-- BEGIN --

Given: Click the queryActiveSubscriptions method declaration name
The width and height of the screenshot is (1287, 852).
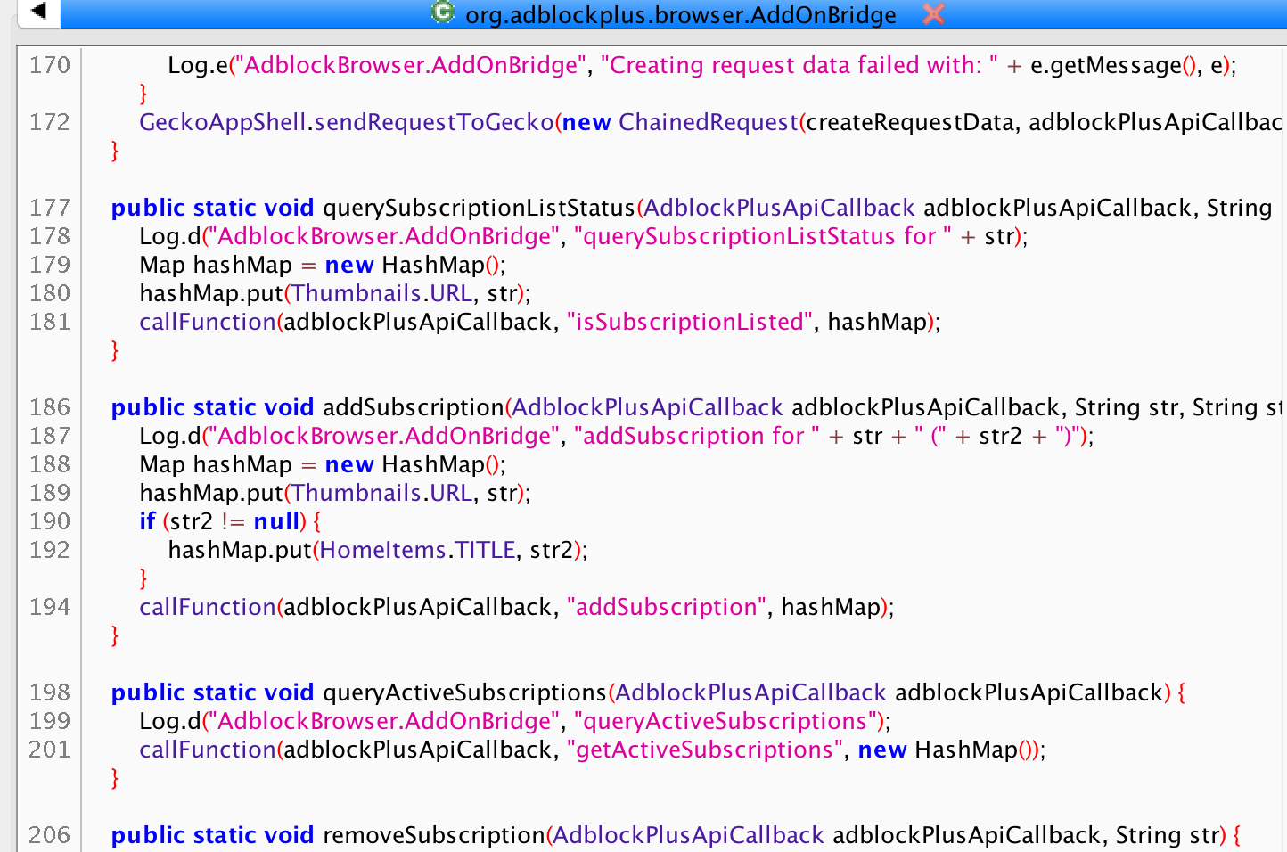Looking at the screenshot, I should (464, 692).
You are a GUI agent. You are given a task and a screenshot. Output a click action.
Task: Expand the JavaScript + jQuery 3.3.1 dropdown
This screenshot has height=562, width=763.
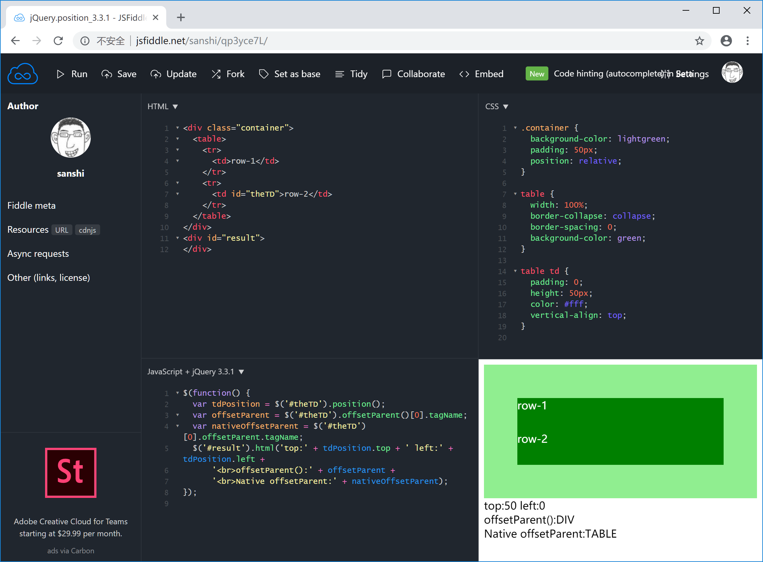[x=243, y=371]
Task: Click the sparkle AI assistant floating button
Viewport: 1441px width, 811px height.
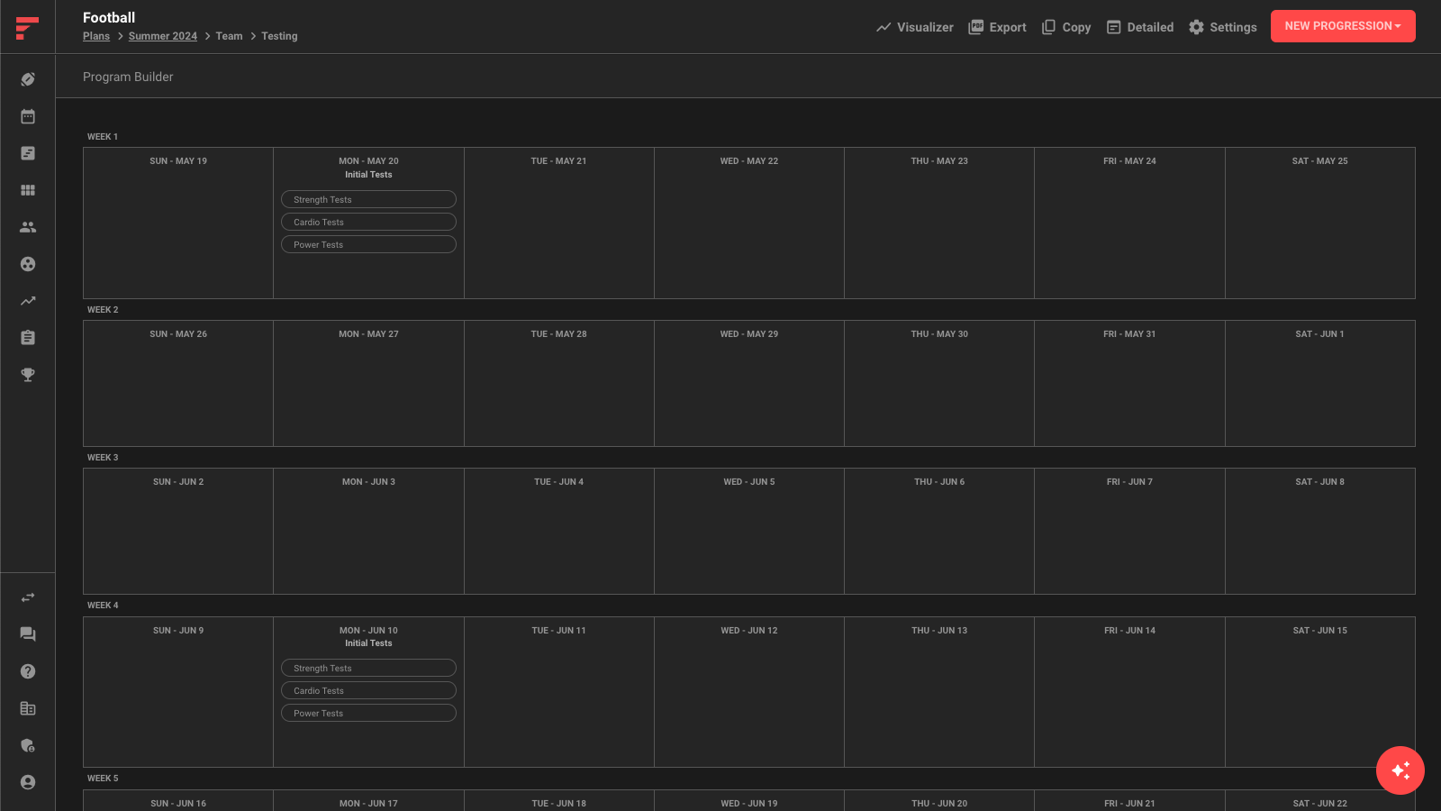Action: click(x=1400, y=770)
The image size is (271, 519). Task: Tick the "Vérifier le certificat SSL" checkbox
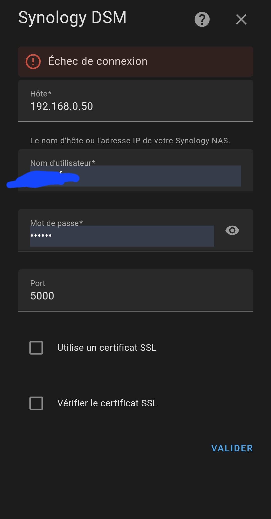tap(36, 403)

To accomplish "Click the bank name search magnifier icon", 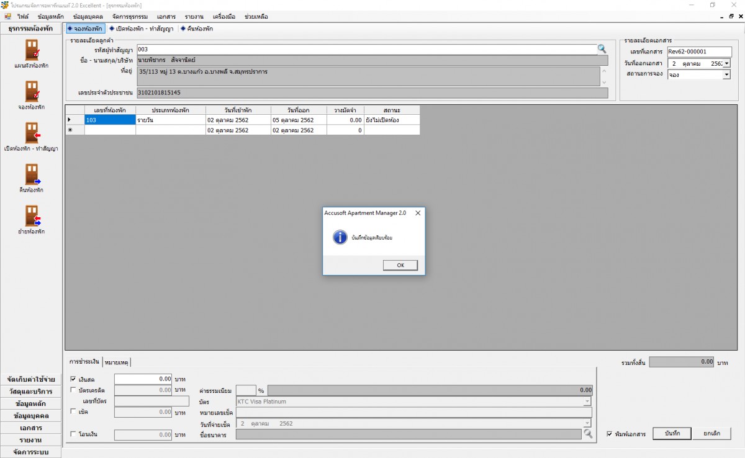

-- END --

_Goal of the exercise:_
Rewrite each line of the records above as a two-column Markdown table, headed Row and Text, with a row number beside every line and blank lines skipped. Leave the pictures out of the answer.

_Answer below:_
| Row | Text |
|---|---|
| 1 | Given: Click the queryActiveSubscriptions method declaration name |
| 2 | The width and height of the screenshot is (1287, 852). |
| 3 | Looking at the screenshot, I should (464, 692). |
| 4 | You are a GUI agent. You are given a task and a screenshot. Output a click action. |
| 5 | Task: Expand the JavaScript + jQuery 3.3.1 dropdown |
| 6 | This screenshot has height=562, width=763. |
| 7 | [x=243, y=371] |
| 8 | Task: Click the sparkle AI assistant floating button |
| 9 | Viewport: 1441px width, 811px height. |
| 10 | Action: click(x=1400, y=770) |
| 11 | The image size is (271, 519). Task: Tick the "Vérifier le certificat SSL" checkbox |
| 12 | tap(36, 403) |
| 13 | To accomplish "Click the bank name search magnifier icon",  |